◆ ACTIONS TO TAKE
[1] According to the biography of Milton L. Klein, which university granted him his law degree?
[2] Set down, word for word, the stretch of the Milton L. Klein biography from "- Official 1966" through "and Saint-Jacques ridings.".
[3] Supply the next part of the Milton L. Klein biography, picking up after its final sentence.

*** PROVIDED TEXT ***

- Official 1966 portrait

Member of the Canadian Parliament for Cartier
- In office 1963–1968
- Preceded by: Leon Crestohl
- Succeeded by: District was abolished in 1966 and redistributed into Laurier, Outremont and Saint-Jacques ridings.

Personal details
- Born: February 21, 1910 Montreal, Quebec, Canada
- Died: December 31, 2007 (aged 97) Montreal, Quebec, Canada
- Party: Liberal
- Spouse: Dorothy
- Occupation: lawyer

= Milton L. Klein =

Canadian politician (1910 - 2007)

Milton Lowen Klein, (February 21, 1910 - December 31, 2007) was a Montreal lawyer, a member of Parliament in the Canadian House of Commons, and a figure in the Jewish-Canadian community.

==Personal life==
Klein was born in 1910 in Montreal, Quebec. His parents were real estate agents who migrated from Hungary. He was one of five children. He was educated at Fairmont High and at Strathcona Academy, and obtained his law degree from Université de Montréal in 1933.

Klein eloped with his wife, Dorothy Ruby, on New Year's Eve, 1935. They had two children. He was active in the Jewish community and was a member of the executive council of the Canadian Jewish Congress and a co-chairman of the Israel Bond Organization. His wife, Dorothy, died in 1991.

==Political career==
Klein was drafted as the Liberal candidate in the largely Jewish riding of Cartier when the incumbent Liberal MP Leon Crestohl died suddenly during the 1963 federal election campaign. He served for two terms, in the Parliaments elected in 1963 and 1965. He retired before the 1968 federal election when the riding of Cartier was abolished due to redistribution. During his time in Parliament, he was twice the chair of the Standing Committee on Indian Affairs, Human Rights and Citizenship and Immigration.

*** End of PROVIDED TEXT ***
*** EXCERPTED DATA ***

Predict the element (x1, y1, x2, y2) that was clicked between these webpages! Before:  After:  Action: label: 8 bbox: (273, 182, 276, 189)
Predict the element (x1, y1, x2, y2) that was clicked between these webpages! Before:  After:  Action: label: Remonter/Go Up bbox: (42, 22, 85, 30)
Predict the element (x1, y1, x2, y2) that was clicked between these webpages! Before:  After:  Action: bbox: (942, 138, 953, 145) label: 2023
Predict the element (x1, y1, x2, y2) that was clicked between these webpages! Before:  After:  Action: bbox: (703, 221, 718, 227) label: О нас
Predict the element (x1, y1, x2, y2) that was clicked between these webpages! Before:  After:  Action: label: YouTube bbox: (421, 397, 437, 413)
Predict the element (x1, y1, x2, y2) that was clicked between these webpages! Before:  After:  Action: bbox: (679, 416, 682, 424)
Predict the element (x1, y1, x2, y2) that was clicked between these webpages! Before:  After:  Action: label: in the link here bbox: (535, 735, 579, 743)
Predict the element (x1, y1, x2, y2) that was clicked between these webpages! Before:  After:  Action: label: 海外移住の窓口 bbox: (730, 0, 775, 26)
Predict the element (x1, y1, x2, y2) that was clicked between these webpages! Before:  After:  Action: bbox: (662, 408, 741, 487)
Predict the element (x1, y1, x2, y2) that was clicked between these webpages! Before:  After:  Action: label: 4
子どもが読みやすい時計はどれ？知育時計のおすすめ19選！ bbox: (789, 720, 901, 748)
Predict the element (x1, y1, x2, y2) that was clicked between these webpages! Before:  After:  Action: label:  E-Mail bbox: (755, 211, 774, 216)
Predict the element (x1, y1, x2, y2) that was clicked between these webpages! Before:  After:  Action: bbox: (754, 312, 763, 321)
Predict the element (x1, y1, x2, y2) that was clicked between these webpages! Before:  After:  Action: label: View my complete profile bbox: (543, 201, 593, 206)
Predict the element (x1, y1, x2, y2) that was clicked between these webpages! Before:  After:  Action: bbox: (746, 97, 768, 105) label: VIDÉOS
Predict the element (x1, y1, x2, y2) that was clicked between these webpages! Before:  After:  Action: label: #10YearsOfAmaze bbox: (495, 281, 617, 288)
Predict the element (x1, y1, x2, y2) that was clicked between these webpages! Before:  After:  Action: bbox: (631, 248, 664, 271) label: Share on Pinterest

*** End of EXCERPTED DATA ***

◆ TASK ANSWERS
[1] Université de Montréal.

[2]
- Official 1966 portrait

Member of the Canadian Parliament for Cartier
- In office 1963–1968
- Preceded by: Leon Crestohl
- Succeeded by: District was abolished in 1966 and redistributed into Laurier, Outremont and Saint-Jacques ridings.

[3]
In 1964, Klein introduced a private member's bill which would have been Canada's first hate crimes legislation had it been passed. Bill C-21 proposed the death penalty for anyone who committed murder with genocide in mind and a mandatory 10-year sentence for anyone who, with genocide in mind, caused bodily harm or deliberately inflicted conditions designed to bring about the physical destruction of a group. The bill was intended to "outlaw not only Nazi-type hatred, but all hatred". However, it died on the Order Paper when the prime minister, Lester Pearson, called the federal election of 1965.

In January 1965, the federal government appointed the Special Committee on Hate Propaganda in Canada, chaired by Maxwell Cohen and including Pierre Trudeau (at that time a law professor at the Université de Montréal). The committee's mandate was to study the issue of hate propaganda and make recommendations on legislation. One of the first things the committee did was to meet with members of Parliament who were interested in the issue, including Klein, to co-ordinate the work of the committee and the members of Parliament.

In 1966, the Cohen Committee reported in favour of legislation. The Pearson government then introduced a bill to amend the Criminal Code, making it an offence to advocate genocide, similar to Klein's draft bill. The bill also created an offence of publicly inciting hatred in a way likely to induce a breach of the peace, and a third offence, of wilfully promoting hatred. The government bill took four years to wend its way through Parliament but, in 1970, it was passed by the federal government of Pierre Trudeau, now prime minister.

Klein was also a proponent of bilingualism and French immersion in schools and was an advocate of the new maple leaf flag during the Great Flag Debate.

==Death==
Klein was admitted to Montreal Jewish General Hospital two weeks before his death. He died there on December 31, 2007, at the age of 97. He was survived by his two daughters.